08 January 2009

On Goodness

A few weeks ago, I stumbled upon a universal definition for ‘good’. I didn’t intend to do that: it popped up while I was writing on another topic. The definition that came to me was the measure of how well we fare when compared to our ideals. This definition makes it both objective and relative, in that you can use the same standard to understand the word “good” when it is being applied to a variety of situations.

For instance, say I had an uncle who I described as a good mechanic. This means that this uncle of mine comes very close to meeting the standards of an ‘ideal’ mechanic (the ones I can think of, anyway): he is extremely knowledgeable about all automobile matters; he is deft with his hands and always strives to prevent accidents; he treats his customers fairly, and he is creative at figuring out what the problems are with a car when the customer has a problem. Good’s opposite, “bad”, is a measure of how poorly we fare when we compared to our ideals. The bad mechanic, then, would possess limited knowledge, would be clumsy, would cheat his customers, would do his work sloppily, and so on. This does not mean the mechanic is a bad person -- just a bad mechanic. (Of course, if he is cheating his customers, I would not wager that he is a good person.)

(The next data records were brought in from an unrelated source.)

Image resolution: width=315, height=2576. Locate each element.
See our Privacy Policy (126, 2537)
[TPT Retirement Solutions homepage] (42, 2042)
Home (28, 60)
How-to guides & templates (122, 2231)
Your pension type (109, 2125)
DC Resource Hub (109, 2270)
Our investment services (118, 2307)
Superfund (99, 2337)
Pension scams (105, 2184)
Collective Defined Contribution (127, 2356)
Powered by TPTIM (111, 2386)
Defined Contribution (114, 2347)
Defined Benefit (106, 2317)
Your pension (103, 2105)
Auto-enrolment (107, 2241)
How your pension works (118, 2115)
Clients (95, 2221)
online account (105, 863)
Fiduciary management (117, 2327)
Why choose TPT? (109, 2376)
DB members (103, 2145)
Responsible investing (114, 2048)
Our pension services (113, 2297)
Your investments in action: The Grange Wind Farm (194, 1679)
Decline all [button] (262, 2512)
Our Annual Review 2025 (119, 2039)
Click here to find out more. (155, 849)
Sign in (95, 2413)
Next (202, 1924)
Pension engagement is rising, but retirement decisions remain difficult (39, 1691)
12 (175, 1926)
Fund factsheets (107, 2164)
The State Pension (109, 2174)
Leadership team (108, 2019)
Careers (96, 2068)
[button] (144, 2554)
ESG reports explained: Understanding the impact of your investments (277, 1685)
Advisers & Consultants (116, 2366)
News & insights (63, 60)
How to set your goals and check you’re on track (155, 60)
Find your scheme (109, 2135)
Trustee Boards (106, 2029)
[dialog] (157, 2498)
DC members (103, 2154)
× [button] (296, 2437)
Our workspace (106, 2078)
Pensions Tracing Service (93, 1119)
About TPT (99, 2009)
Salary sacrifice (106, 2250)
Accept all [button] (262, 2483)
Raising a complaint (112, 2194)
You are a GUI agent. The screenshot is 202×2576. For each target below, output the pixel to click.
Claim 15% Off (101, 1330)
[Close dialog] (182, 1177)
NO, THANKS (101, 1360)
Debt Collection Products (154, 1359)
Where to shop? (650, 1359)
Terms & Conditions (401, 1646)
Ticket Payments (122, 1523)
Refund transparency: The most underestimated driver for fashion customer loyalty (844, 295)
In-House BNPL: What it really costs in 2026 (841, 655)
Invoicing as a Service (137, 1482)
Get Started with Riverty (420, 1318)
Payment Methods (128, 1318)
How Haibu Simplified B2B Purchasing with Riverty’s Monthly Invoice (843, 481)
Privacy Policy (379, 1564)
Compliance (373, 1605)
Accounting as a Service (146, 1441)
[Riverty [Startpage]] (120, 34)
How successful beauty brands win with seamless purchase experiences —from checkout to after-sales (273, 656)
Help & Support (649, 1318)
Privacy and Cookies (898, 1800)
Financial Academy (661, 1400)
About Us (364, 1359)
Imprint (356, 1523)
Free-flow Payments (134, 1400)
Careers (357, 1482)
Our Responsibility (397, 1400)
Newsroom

I can apply this approach to any matter, I believe, and it works. I use it to understand why people say the things they do. We can see the reason why people from different systems of thought frequently come into opposition: their definitions of "good" vary. The reality that "good" is dependent on individual perceptions is objectionable to many, who strive for Absolutes. This is a topic I've written on before -- but even if someone were to set up an absolute code, goodness would still be dependent on independent perceptions, because "absolute" laws have to be interpreted by individual people. A good example of this is one of the Jewish "Ten Commandments", "Thou Shalt Not Kill". What does that mean? Ask five different people and you will probably arrive at five different answers. That statement has given rise to pacifist interpretation, vegetarian interpretation, only-in-self-defense interpretation, if-there's-a-just-war interpretation and a well-if-god-tells-you-to-it's-OK interpretation. Even as something as basic as "thou shalt not kill" is subject to a wide amount of interpretation. How many more interpretations are there for more complex codes of behavior?

Interestingly, based on this approach, I can see how people can come into conflict with themselves. If they are judging themselves by two separate sets of ideals, those ideals might conflict. For example, let's take a soldier who holds himself to the idea that you shouldn't kill. Another ideal he has, though, is that one should serve his country -- so he joins the Army and is taught to kill. He goes to a place like Afghanistan, for instance, and has to shoot people who attack him. He's taking life: he's betraying his ideals. The result would be self-conflict, but because his ideals are subject to his purposes, he rewrites the rules to make murder not-murder: he makes it self-defense. But what if he has to attack someone on suspicion that they might attack him, like say a checkpoint? Then he has taken life without actually being attacked, or even knowing he was attacked. Self-conflict ensues unless he is able to rewrite the terms once more, to justify it to himself somehow. There are many other opportunities for self-conflict: a businessman who tries to provide for his family and create a good business without mistreating his employees or cheating his customers with shoddy equipment: a lawyer who provides defense to someone she knows is guilty: an idealistic preacher who tries to keep a couple together even though the man is beating the woman, a young woman who has an abortion because she knows she can't provide a good life for a potential infant, or because it would be born with severe birth defects, and so on. In each instance, one ideal is conflicting with another.

Also, using this approach, we can see how people can come into conflict with one another and each party think of themselves as "right": We can see conflict between multiple "rights", and this is a very uncomfortable idea to live with. Take the immigration issue, for instance: I don't see a battle between the unconsciously illegal immigrants and the hard-working people who are being shut out of their jobs. I see a tragic conflict of rights: the immigrants, in my view, have a right to feed their families -- and so do the people who they are accidentally displace. Look at the American War of Independence: from the British perspective, the colonists had cost the Realm money because of their aggressive settling of Indian territory, leading to the necessity of the British defending the colonies, and the subsequent expense of it. The colonists were expected (fairly, from their perspective) to help pay for the expenses of maintaining an army. And yet from the colonial perspective, I can understand why they would resent the sudden imposition of financial burden. I understand both sides: I can support neither over the other.

I began writing this to share my definition of goodness, but I see this train of thought is not yet ended. I believe the definition I propose -- goodness being how well we fare when measured against our ideals -- is quite workable, and shows the origin of conflicts. I want to write on how we can greatly mitigate self-conflict and interpersonal conflict, but that will have to wait for another time: it strikes me as an important enough issue to merit its own post.